The company hosted community meetings in both Kivalina and Deering to give residents an overview of the project and describe the advantages the fiber-optic service can bring such as faster speeds and cheaper plans, said GCI Chief Communications Officer Heather Handyside.
Kivalina resident Enoch Adams didn’t attend the community meeting but expressed support for the project, saying that the internet in the village now can be slow and unreliable.
“I think it would be good,” Enoch Adams said about the fiber project. “it will be faster, it will be hopefully cheaper.”
The project started this August when the company started connecting Kivalina and Deering to the existing fiber-optic infrastructure in Kotzebue. More than 170 miles of subsea fiber required for the project was successfully deployed and is currently in place, Handyside said.
“Shelter structures, which serve as the connection point between the subsea fiber and local network infrastructure, have been installed in both communities,” said GCI Principal Program Manager Rebecca Markley. “Once crews complete electrical work at both shelter locations, GCI teams will begin installing network equipment in preparation for next year’s local buildouts in Kivalina and Deering.”
GCI said they plan to start installing fiber to homes and businesses in 2024.
In Kivalina, severe storms frequent the community every year. Handyside said that while fiber can be affected by extreme environmental conditions, those situations are very rare, and common storms are unlikely to disrupt fiber-optic service.
Earlier this year, a subsea fiber network run by Quintillion up in the Beaufort Sea was severed by ice movement, cutting cell and internet services in a multitude of communities.
“I’m worried about the ice and lines cut off like in Barrow this past year and Point Hope,” Adams said. “If they able to address that I don’t have concerns.”
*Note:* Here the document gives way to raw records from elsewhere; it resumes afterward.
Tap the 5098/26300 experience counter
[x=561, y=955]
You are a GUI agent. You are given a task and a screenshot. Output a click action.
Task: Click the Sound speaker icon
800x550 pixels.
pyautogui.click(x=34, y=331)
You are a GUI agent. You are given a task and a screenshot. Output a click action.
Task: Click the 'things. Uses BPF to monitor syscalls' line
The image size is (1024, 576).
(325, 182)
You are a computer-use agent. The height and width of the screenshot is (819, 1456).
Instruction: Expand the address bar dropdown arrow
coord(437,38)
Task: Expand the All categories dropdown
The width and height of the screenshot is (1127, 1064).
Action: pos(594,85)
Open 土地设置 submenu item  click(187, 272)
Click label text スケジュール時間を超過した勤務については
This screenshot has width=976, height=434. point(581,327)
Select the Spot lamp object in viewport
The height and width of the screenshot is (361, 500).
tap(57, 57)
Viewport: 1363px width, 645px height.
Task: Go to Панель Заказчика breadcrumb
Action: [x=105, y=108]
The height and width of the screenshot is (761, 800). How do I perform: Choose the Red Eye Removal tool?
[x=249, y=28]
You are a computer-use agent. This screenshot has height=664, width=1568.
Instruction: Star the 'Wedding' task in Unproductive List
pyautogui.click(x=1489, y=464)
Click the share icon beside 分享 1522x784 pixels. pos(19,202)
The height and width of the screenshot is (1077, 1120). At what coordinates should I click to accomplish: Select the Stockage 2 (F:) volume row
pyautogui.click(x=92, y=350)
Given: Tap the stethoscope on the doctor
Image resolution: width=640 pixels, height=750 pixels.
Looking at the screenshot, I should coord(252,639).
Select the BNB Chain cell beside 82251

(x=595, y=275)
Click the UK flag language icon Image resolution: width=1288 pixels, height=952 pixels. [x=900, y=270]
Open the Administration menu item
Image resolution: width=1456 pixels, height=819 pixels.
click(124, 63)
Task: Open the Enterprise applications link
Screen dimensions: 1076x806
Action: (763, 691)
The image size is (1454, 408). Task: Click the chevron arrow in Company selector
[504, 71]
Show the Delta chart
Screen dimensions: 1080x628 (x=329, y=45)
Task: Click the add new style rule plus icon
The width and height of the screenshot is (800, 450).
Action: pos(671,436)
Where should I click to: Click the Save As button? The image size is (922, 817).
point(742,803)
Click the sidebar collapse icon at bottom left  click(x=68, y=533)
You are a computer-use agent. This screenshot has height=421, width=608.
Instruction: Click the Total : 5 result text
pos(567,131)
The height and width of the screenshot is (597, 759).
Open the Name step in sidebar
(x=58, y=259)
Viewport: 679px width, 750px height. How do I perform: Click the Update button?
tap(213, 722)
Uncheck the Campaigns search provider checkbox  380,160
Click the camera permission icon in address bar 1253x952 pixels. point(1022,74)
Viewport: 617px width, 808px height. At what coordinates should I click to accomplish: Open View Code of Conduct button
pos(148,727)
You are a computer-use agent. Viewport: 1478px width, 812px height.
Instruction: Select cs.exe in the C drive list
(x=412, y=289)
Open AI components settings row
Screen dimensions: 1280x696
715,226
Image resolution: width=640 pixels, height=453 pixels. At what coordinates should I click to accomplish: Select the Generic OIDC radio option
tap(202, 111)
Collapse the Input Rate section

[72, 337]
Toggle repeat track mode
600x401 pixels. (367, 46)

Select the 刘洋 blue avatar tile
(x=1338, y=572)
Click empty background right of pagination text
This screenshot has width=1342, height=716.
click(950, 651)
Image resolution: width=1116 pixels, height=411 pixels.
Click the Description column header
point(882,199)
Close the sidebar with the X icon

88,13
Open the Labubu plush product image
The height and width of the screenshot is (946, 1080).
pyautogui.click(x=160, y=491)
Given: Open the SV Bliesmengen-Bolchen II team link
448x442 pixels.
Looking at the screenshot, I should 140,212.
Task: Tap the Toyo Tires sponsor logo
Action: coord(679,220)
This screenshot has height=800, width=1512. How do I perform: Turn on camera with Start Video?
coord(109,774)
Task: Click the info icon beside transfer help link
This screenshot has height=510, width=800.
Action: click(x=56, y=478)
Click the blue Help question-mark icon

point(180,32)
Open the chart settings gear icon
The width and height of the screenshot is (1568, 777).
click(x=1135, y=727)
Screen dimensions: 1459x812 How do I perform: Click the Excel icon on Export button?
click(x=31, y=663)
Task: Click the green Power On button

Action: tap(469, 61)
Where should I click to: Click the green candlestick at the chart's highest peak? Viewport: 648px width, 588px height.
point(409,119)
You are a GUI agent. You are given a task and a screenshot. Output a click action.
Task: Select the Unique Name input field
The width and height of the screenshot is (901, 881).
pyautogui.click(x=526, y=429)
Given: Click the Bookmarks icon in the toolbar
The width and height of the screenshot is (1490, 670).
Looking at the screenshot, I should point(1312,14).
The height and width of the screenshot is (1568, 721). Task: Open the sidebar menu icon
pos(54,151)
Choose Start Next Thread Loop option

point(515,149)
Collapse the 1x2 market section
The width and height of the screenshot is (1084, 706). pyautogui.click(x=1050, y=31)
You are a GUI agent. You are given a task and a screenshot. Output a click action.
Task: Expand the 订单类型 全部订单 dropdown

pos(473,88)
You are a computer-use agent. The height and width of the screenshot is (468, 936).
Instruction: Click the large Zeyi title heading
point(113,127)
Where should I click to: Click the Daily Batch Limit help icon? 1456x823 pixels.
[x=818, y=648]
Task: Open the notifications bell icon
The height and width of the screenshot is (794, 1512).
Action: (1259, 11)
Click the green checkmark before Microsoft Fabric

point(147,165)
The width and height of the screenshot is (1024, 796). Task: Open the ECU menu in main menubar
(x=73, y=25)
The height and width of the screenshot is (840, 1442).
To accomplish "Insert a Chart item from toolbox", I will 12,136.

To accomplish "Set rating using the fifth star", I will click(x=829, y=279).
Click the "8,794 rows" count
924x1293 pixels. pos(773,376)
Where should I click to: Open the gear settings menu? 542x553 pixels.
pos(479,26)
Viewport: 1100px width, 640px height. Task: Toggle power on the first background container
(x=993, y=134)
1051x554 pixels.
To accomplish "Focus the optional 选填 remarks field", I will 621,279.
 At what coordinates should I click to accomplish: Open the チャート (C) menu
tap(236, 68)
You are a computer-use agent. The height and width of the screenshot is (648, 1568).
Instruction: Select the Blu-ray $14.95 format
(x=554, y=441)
Handyside said that when GCI deploys subsea fiber, the company uses special armoring of the cable and sea floor trenching to put it as deep as possible. Still, incidents can happen, and to mitigate the risk, the company ensures backup networks — such as satellite services in the cases of Kivalina and Deering.
“Incidents like this past summer’s fiber cut are a stark reminder of the importance of provider investment in diverse telecommunications networks,” Handyside said. “While fiber is the best, fastest and most reliable technology to deliver broadband, it’s just as important to invest in backup systems and redundancy.”
Besides the Deering-Kivalina Fiber Project, GCI is working to bring fiber optic to Unalaska and 12 Aleutian, Alaska Peninsula and Kodiak Island communities, the company said. GCI also partners with the Bethel Native Corporation to deliver urban-level connectivity to 13 Yukon-Kuskokwim Delta communities.
“Our project teams throughout the state are going all out in their effort to help close the digital divide in rural Alaska,” Handyside said in a statement.